A jump in the amount of cash in circulation last month, revealed by new Bank of England figures, raised a question mark yesterday over the numerous anecdotes of a disappointing Christmas season for retailers.
Although the month-to-month changes in notes and coin are a less than perfect guide to the amount of cash people are actually spending in the shops, the figures sowed further confusion about just how fast the consumer boom is fading.
Meanwhile, Eddie George, Governor of the Bank of England, repeated his view that the economy's growth would slow this year. But, speaking in Frankfurt, he said it was not clear yet what implications this had for the timing and pace of interest rate changes.
The Bank's Monetary Policy Committee meets today and tomorrow to discuss policy, but City analysts do not expect it to announce any change. Many see a risk of a rise in the cost of borrowing after next month's meeting, depending on figures due between now and then.
The value of notes and coin in circulation jumped by 1 per cent in December, taking the annual growth to 7.1 per cent from 6.6 per cent. The growth of M0, the narrow money supply measure of which cash is the main component, increased a fraction to 6.9 per cent.
Plastic spending and hole-in-the-wall cash withdrawals from Royal Bank of Scotland also hit a new peak in December. Like other high street banks, it reported big increases in December transactions compared with a year earlier, saying these tended to contradict claims by some shops of disappointing sales.

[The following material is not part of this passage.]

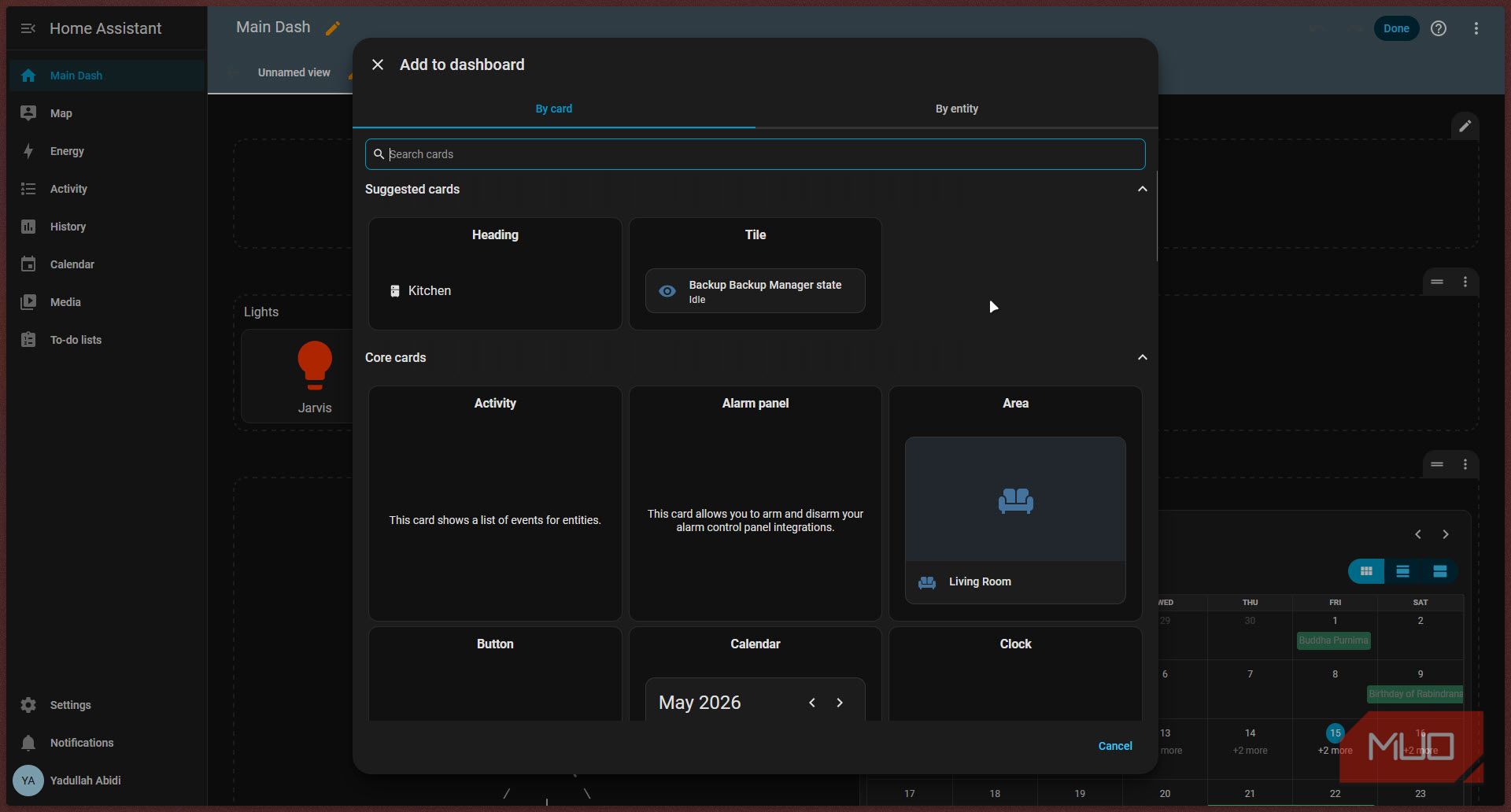Toggle the sidebar collapse hamburger icon
Screen dimensions: 1511x812
click(28, 28)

The busiest day was 19 December, when pounds 34m was withdrawn from its machines. Its busiest single machine was at London's Liverpool Street station, which issued pounds 1.29m during the month.
"People are holding more cash, which has to say something about a Christmas spending spree. The belt-tightening will happen in the New Year," said John O'Sullivan, an economist at NatWest Markets.

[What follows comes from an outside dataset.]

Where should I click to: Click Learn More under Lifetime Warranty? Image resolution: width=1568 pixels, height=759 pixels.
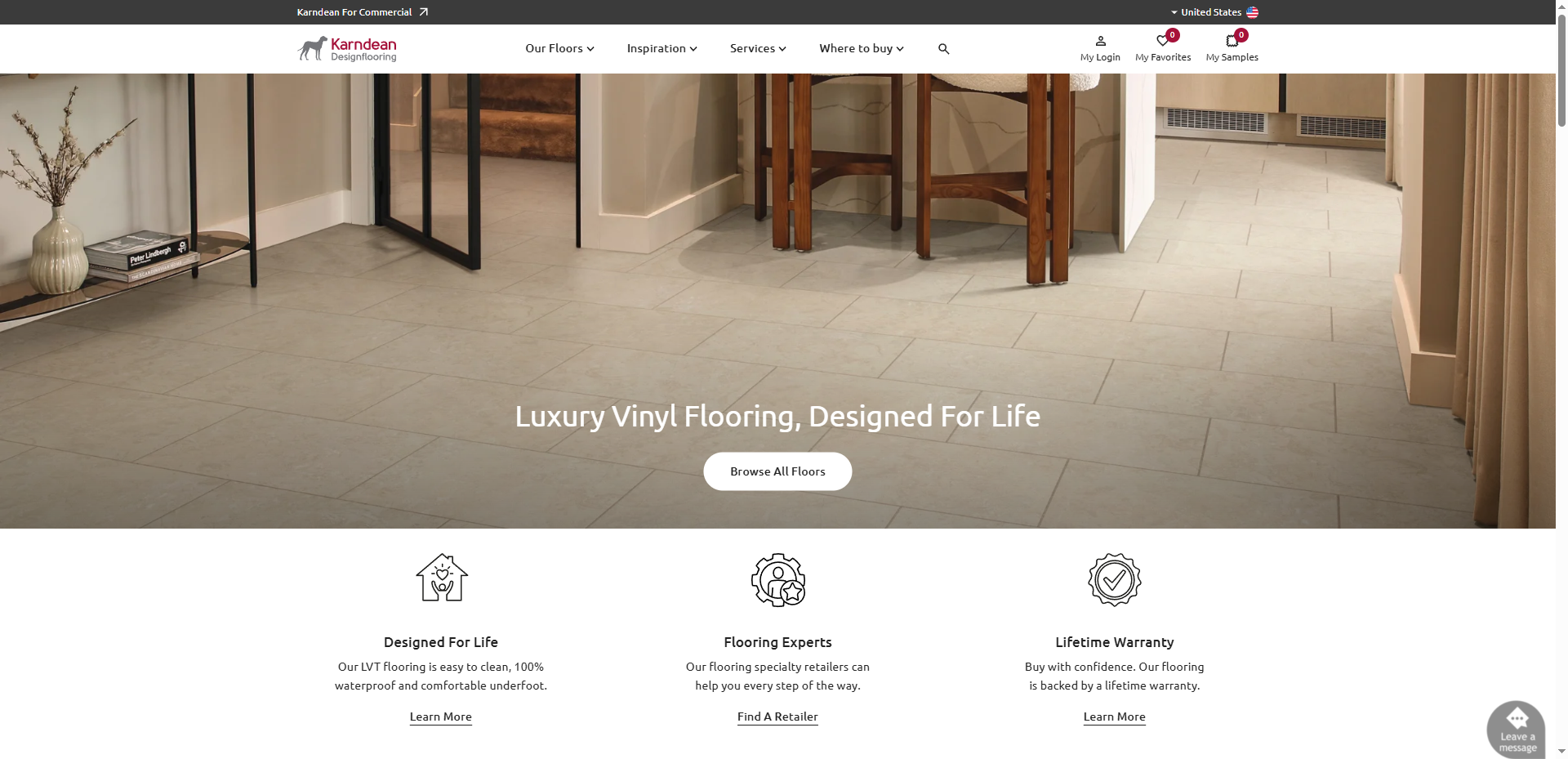[1114, 717]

Economists think the windfalls of free shares have helped boost the holding of cash this past year, with money burning holes in people's bank accounts. The introduction of the new 50p coin has also increased the amount in circulation. However, higher rates, along with weakening growth, should be reflected in slower notes and coin growth in the months ahead.
Separately, Charles Goodhart, a member of the Monetary Policy Committee, said it would be feasible for the Bank of England to shadow an inflation target set by the new European Central Bank, which comes into existence with the start of the single currency.
This could be "done without great difficulty, but it depends on the technical details," he said. The question was which price index the ECB would choose as a target.